Short task 1:
Answer these questions using the review of My Husband's Wife:
(a) Which publisher issued the book, and on what date?
(b) Where does Rosie Tipcott go once a week to count her blessings?
(c) What is the name of Rosie's husband?
Short task 2: Summarize the review of My Husband's Wife in two sentences.
Short task 3: Write a continuation of the review of My Husband's Wife, picking up after its final sentence.

Text:
_ _ _ _
Review : My Husband's Wife by Amanda Prowse

My Husband's Wife: The Number 1 Bestseller (No Greater Courage)

Published by : Head of Zeus
14 July 2016
Copy : Reviewer purchased

The Blurb

Once a week, Rosie Tipcott counts her blessings.

She goes to sit on her favourite bench on the north Devon cliffs, and thanks her lucky stars for her wonderful husband, her mischievous young daughters, and her neat little house by the sea. She vows to dedicate every waking hour to making her family happy.

But then her husband unexpectedly leaves her for another woman and takes the children. Now she must ask the question: what is left in her life? Can Rosie find the strength to rebuild herself? More importantly, does she even want to?
 

The Very Pink Notebook Review

Amanda Prowse has written yet another beautiful, moving and heartfelt novel with My Husband's Wife, making me once again think, laugh and shed a tear. 

With the most wonderful main character, Rosie Tipcott, we are taken on a true journey of the heart.  I have to say, Rosie is one of my most favourite characters from any book.  I loved her wholeheartedly.  She is so happy with her lot in life, even though she doesn't have massive riches or a fantastic glamourous job, she loves what she has and in her eyes her world is just where is should be.  How lovely and refreshing to meet anyone like that, real or fictitious!  

When the love of her life, husband and father of her two adored daughters, Phil, leaves her for a rich and highly successful women (who, of course, we hate), Rosie thinks she should question her outlook on life.  But ultimately she can't question what she loves and that was the life she had, as her husband's wife and mother to her children.  That was her dream and she achieved it.  Amanda has managed to really capture the true feelings of anguish and torment that Rosie endures in the months and all that transpires with Phil and his new mistress, with real finesse.
_ _ _ _
Supplied material:
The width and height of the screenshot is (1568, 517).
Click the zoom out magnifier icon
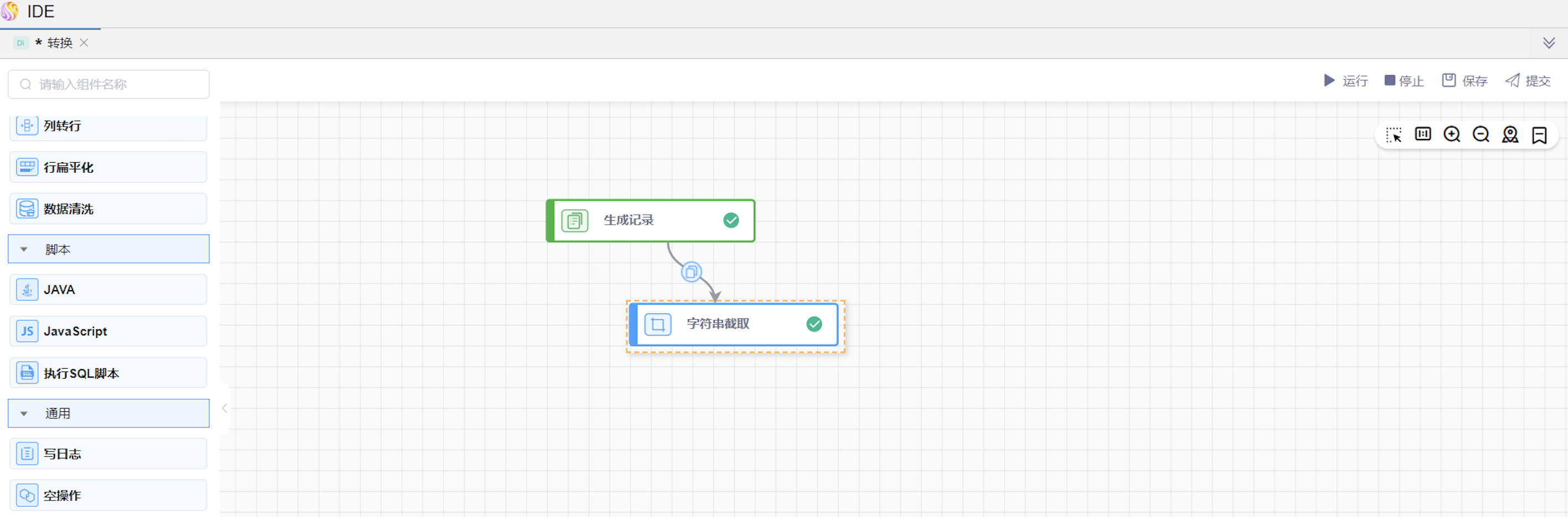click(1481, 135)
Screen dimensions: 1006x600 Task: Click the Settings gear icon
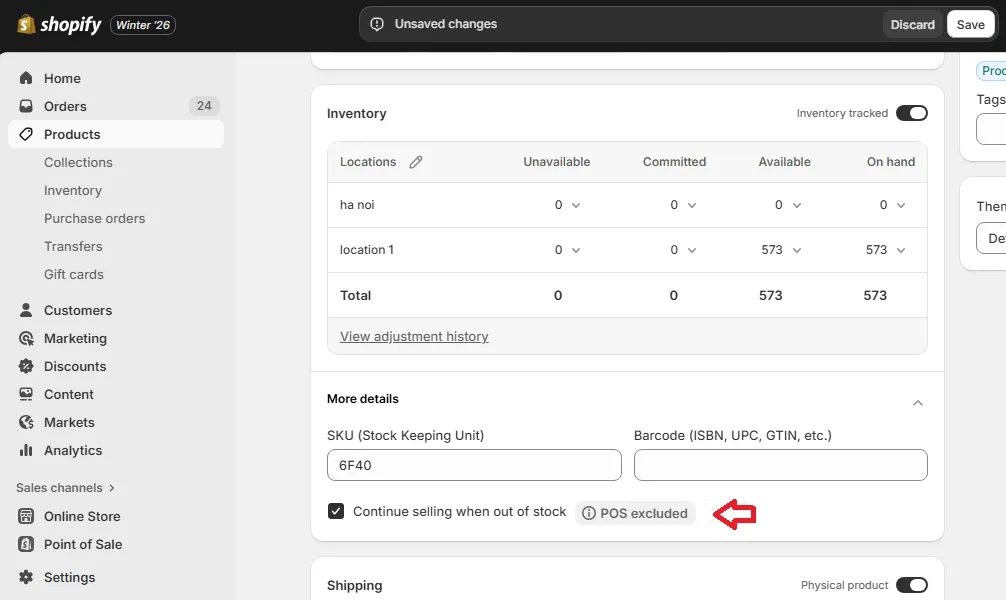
_ _ _ _
Response 1:
(a) Head of Zeus, on 14 July 2016.
(b) To her favourite bench on the north Devon cliffs.
(c) Phil.

Response 2: In My Husband's Wife, Rosie Tipcott is content with her husband, her two daughters and her little house by the sea until her husband leaves her for another woman and takes the children. The reviewer calls the novel beautiful, moving and heartfelt, names Rosie one of their favourite characters from any book, and praises how Amanda Prowse captures Rosie's anguish and torment.

Response 3:
Many might question why this would be enough for a person, being a wife and mother - is it realistic someone would be like that?  But Rosie didn't have that life growing up.  Her mother left when she was born and she was raised by a good and decent single parent father.  After her husband leaves, and she finds herself in receipt of a letter her mother wrote when she left, Rosie starts to see similarities in her mother and fathers relationship and her own with Phil and she is forced to re-evaluate the way she has always viewed her past, and look at her childhood more closely. 

The relationship Rosie has with her father and step-mother is an amicable one and it is quite moving how the revelation of some truths helps to rebuild it to something more between them all.  One particular gesture by her step-mother at the end of the book did actually make me cry.

Although a deeply emotion book it was never too intense or hard going and had some brilliant scenes of comedy - particularly the opening scene with her daughters, Naomi and Leona.  It has been written with a light hand and I flew through it, enjoying every minute I spent with Rosie in her world.  Even in some of the most dramatic scenes for Rosie, there was a hint of humour (I will never carry a bowl of coleslaw to a party...) and that made her even more relatable and real.  The other characters within the book were also well portrayed and I loved how some of them behaved in the complete opposite way to which I was expecting them too.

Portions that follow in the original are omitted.